• **Task brief**:
Please report how many lines of the material below contain the word "text", giving only the number. Case counts.

** Begin The records **

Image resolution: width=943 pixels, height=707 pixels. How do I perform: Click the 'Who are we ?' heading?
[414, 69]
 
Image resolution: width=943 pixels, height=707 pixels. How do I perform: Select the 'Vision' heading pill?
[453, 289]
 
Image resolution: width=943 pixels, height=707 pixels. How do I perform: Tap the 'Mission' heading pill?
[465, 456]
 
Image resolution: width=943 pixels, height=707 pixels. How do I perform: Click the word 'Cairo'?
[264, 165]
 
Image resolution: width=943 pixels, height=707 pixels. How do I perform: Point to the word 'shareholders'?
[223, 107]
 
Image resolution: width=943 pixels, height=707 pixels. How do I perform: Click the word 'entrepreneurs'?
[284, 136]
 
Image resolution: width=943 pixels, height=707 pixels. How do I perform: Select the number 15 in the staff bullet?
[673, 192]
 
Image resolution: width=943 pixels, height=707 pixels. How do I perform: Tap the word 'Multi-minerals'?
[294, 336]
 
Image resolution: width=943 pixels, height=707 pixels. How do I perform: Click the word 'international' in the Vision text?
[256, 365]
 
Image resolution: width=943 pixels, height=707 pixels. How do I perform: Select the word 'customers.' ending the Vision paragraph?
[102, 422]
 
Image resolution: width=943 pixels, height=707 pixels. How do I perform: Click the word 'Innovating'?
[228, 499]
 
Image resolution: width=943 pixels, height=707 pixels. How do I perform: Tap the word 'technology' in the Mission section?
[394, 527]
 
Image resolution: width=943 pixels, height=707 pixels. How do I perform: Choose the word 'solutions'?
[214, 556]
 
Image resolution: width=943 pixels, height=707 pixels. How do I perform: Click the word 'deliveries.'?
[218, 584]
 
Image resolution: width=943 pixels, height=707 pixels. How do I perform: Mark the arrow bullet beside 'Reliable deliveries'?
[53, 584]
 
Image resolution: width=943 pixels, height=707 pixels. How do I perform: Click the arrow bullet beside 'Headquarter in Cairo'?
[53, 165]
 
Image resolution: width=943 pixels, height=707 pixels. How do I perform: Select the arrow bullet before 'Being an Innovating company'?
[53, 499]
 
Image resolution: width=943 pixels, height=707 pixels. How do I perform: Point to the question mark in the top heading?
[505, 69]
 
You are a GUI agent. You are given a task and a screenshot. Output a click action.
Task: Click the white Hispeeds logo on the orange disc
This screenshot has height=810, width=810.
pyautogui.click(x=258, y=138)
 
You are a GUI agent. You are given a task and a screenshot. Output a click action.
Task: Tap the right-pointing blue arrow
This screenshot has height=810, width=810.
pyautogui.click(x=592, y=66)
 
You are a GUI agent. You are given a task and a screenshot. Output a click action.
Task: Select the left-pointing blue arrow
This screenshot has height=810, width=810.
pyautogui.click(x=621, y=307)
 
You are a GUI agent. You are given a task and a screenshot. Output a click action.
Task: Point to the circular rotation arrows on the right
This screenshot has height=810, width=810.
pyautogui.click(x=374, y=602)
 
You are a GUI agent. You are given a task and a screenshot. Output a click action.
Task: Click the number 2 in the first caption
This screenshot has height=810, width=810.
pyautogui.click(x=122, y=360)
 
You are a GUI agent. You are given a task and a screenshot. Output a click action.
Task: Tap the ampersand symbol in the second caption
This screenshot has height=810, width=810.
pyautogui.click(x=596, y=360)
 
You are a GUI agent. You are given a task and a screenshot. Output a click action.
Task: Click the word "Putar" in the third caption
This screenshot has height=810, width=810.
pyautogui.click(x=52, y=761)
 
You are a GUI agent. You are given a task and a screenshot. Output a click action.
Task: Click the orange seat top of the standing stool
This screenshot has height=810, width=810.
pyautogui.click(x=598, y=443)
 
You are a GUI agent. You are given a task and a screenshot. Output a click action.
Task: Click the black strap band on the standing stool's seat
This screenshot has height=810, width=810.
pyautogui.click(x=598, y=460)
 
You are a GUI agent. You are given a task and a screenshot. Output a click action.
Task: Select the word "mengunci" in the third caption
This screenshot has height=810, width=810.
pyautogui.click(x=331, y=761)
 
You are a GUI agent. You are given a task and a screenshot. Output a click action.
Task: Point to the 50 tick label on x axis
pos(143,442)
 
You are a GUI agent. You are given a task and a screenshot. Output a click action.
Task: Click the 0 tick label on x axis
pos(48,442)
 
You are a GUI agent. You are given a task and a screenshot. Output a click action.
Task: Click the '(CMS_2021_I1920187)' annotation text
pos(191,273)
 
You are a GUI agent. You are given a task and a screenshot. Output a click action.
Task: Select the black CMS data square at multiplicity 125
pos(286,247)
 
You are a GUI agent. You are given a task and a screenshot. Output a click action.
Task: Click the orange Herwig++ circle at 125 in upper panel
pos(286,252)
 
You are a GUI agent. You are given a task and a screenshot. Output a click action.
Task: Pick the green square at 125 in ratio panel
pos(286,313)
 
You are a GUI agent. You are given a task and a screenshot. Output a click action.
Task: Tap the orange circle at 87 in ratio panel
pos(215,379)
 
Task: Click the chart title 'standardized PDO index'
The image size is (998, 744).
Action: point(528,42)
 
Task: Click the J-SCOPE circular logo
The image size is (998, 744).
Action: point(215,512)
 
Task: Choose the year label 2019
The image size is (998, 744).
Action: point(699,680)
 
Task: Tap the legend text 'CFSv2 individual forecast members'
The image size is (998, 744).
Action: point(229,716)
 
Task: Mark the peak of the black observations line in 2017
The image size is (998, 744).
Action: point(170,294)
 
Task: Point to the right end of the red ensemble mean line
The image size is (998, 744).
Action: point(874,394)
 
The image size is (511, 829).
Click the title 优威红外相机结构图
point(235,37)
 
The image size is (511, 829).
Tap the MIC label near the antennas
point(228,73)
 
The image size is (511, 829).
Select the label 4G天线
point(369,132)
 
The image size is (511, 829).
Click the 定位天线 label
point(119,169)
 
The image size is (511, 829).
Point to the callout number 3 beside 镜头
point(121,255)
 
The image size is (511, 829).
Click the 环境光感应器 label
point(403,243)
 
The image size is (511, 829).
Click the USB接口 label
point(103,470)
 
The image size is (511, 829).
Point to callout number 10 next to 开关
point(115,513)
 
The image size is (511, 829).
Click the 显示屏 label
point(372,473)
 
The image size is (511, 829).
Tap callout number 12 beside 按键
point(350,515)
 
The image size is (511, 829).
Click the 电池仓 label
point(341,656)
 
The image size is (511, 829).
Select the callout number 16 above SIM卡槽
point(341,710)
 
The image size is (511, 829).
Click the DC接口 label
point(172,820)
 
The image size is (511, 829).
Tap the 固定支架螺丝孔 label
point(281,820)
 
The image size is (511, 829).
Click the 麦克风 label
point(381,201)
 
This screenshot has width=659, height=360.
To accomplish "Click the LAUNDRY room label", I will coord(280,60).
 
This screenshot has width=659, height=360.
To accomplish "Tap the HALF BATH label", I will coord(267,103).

** End The records **

• **Task answer**:
3